LING570 Distributional Learning

Monday 9:30am-noon (First meeting: Sept 14th as Sept 7 is Labor Day)

Zoom link to be announced.  The real class page is on a password-protected server; email me if you would to participate in this class.


The study of language acquisition has produced plenty of accurate and insightful descriptions of child language but relatively few explicit accounts of learning that incorporate language specific experience into the child's knowledge. Likewise, experimental research has identified processes that could provide the bridge between the data and the grammar, but questions remain whether these laboratory findings can sufficiently generalize to the full range of linguistic complexity. Most pressing is the question of discontinuity: How does the child go from not knowing some aspect of their language, such as a morphological rule, to knowing it at some later point of acquisition? 

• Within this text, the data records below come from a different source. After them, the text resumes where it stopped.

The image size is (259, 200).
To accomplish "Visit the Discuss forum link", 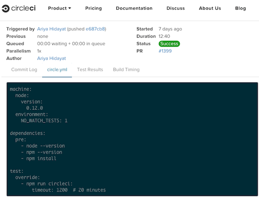I will pos(176,8).
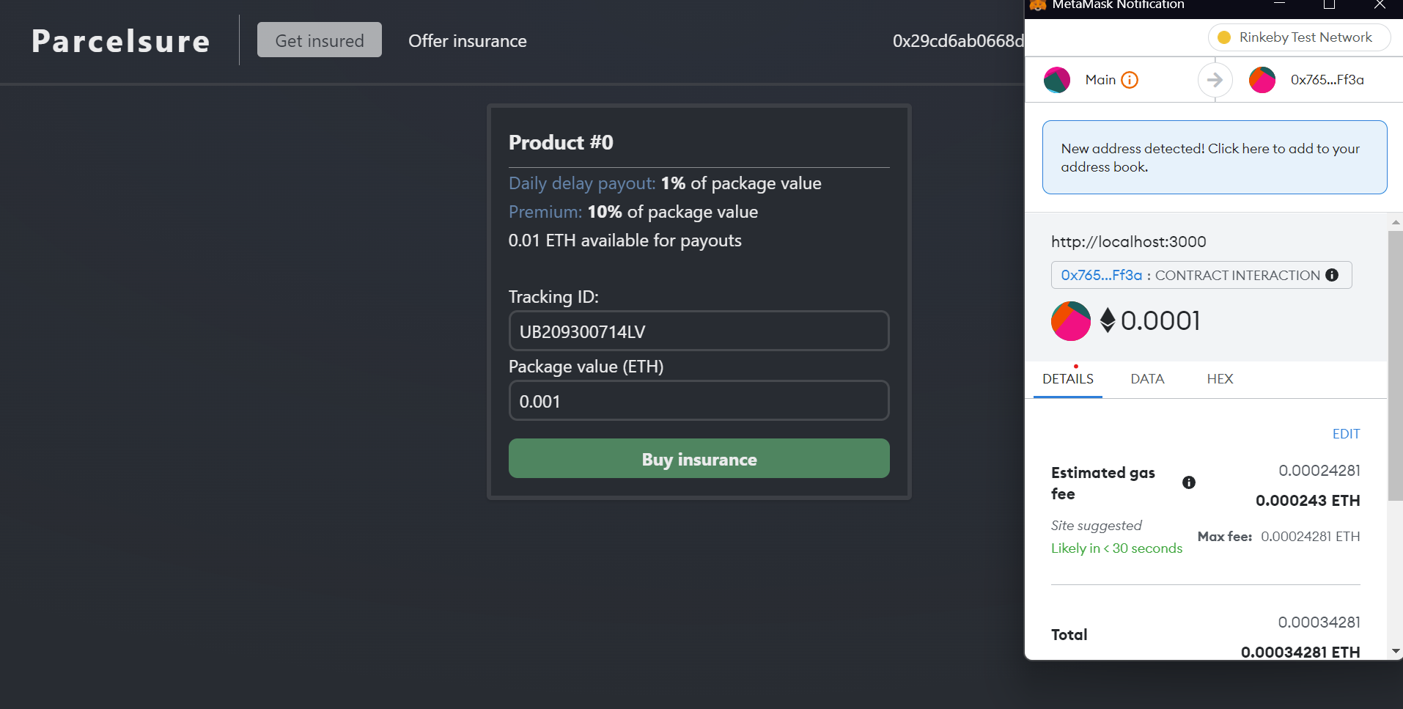Image resolution: width=1403 pixels, height=709 pixels.
Task: Click the contract identicon next to the amount
Action: (x=1071, y=321)
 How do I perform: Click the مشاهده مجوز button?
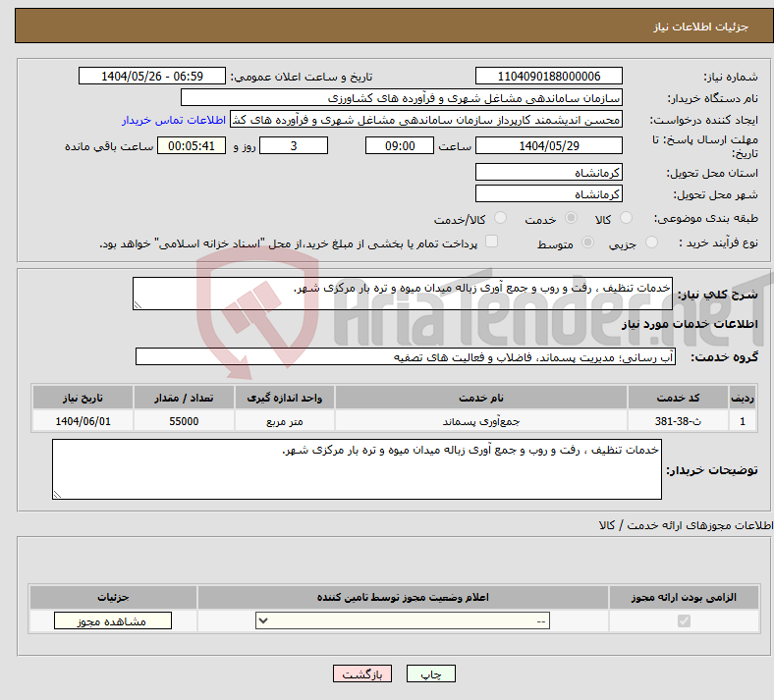(x=112, y=620)
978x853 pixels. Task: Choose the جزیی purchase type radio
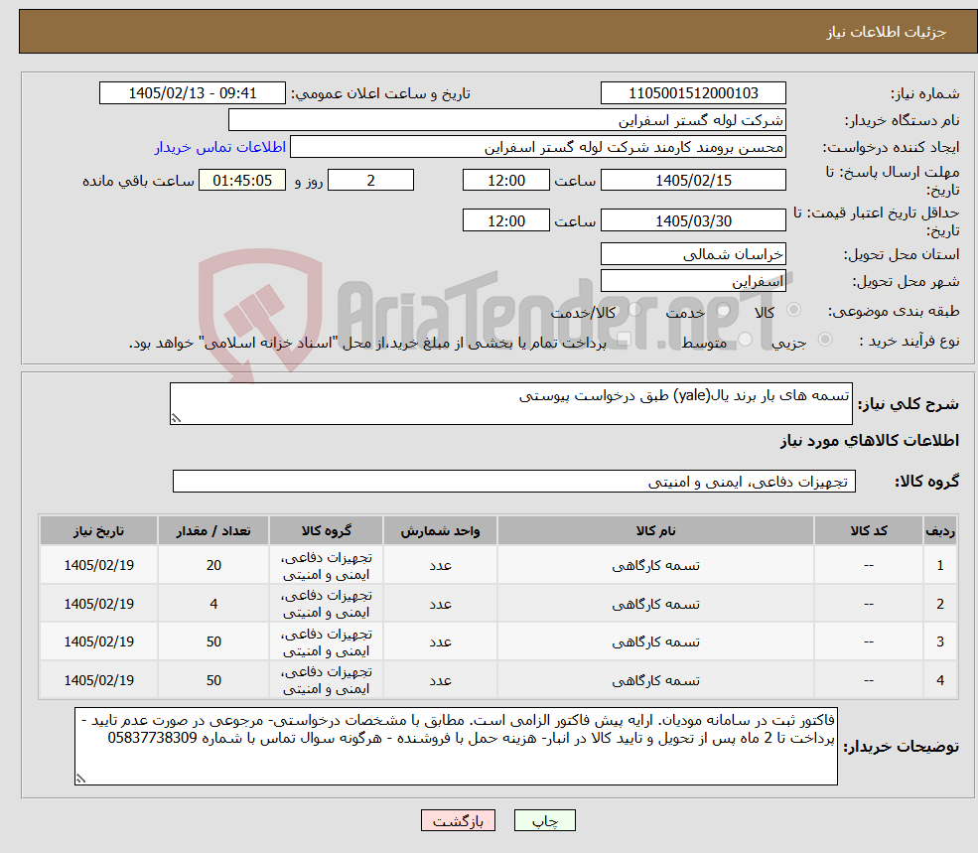coord(825,340)
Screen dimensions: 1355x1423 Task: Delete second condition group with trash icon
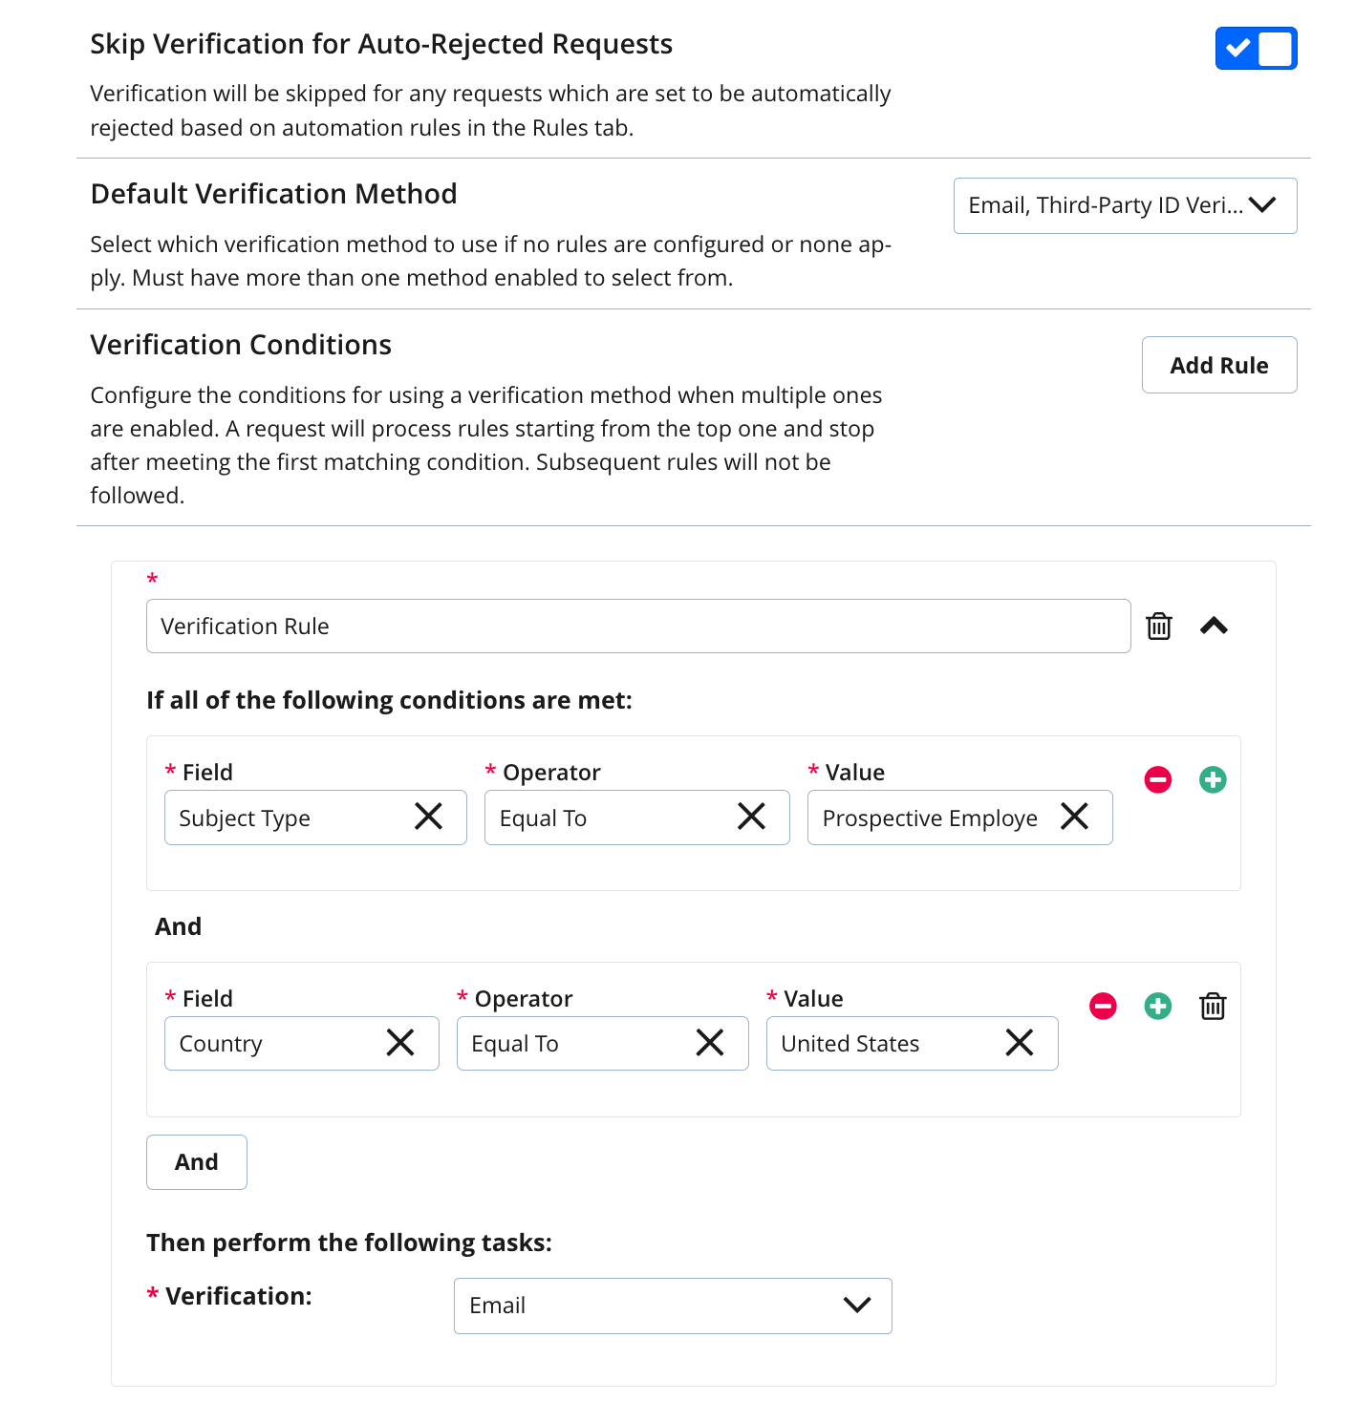coord(1211,1006)
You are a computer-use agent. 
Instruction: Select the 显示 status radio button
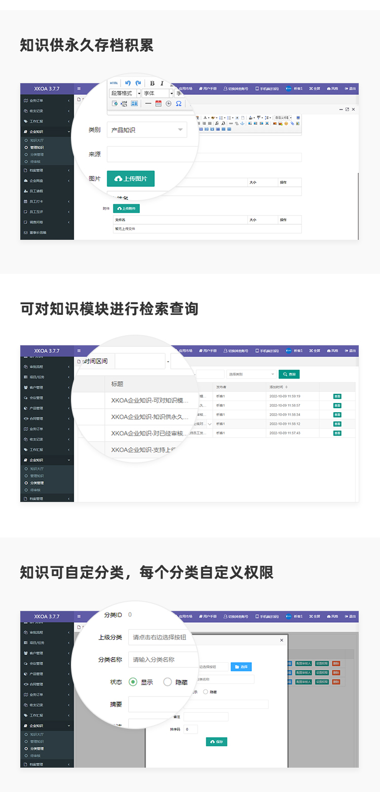pos(133,682)
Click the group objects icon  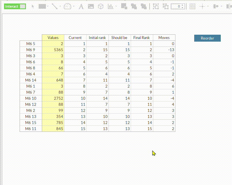tap(156, 6)
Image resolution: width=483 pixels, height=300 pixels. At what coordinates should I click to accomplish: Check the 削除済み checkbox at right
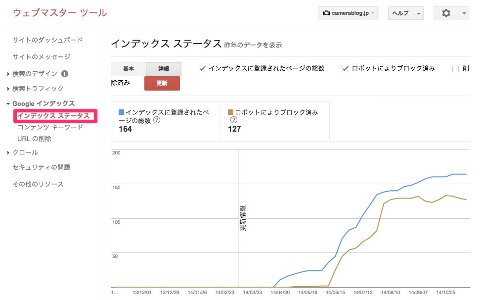click(455, 69)
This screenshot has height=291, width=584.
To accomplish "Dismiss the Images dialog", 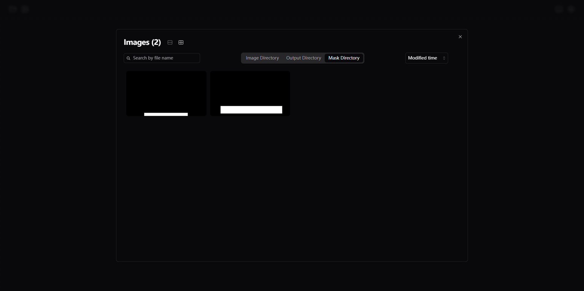I will pos(460,37).
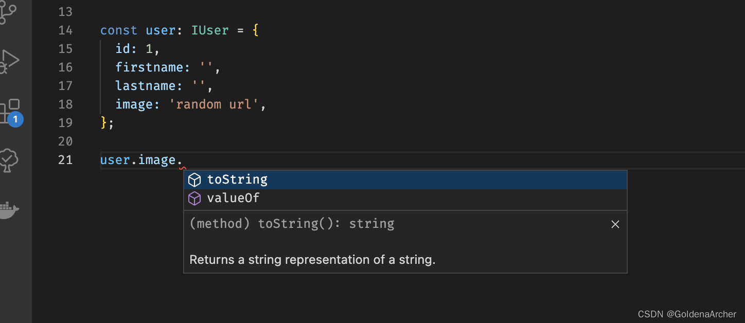Open the Docker whale icon view
The image size is (745, 323).
tap(9, 209)
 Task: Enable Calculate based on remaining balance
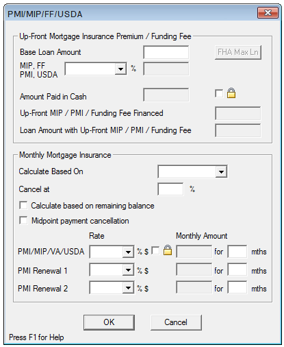tap(23, 205)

A similar tension exists in the study of cognitive development. The Piagetian theory of developmental stages overstates its case as the study of infant cognition and perception has shown in the past few decades. However, there are quantal changes in children’s conceptual development at least in some domains: a causal mechanism is called for.  The coverage of cognitive development will be minor class in this class as we focus on the specific aspects where language, and language learning, seem to have a decisive impact.

This class studies the important connection between what children know and how they come to know it. We will have very little to say about aspects of language that are invariant, universal, and likely innate, but will focus on the use of language specific experience, i.e., the structural and statistical properties of the input, in the acquisition of language. In other words, we do distributional learning. As we will see, once a good theory of learning is in place, we may start to question the validity of theories that traditionally allocate more weight of explanation to grammar internal principles and constraints. Maybe language really is nothing but Merge.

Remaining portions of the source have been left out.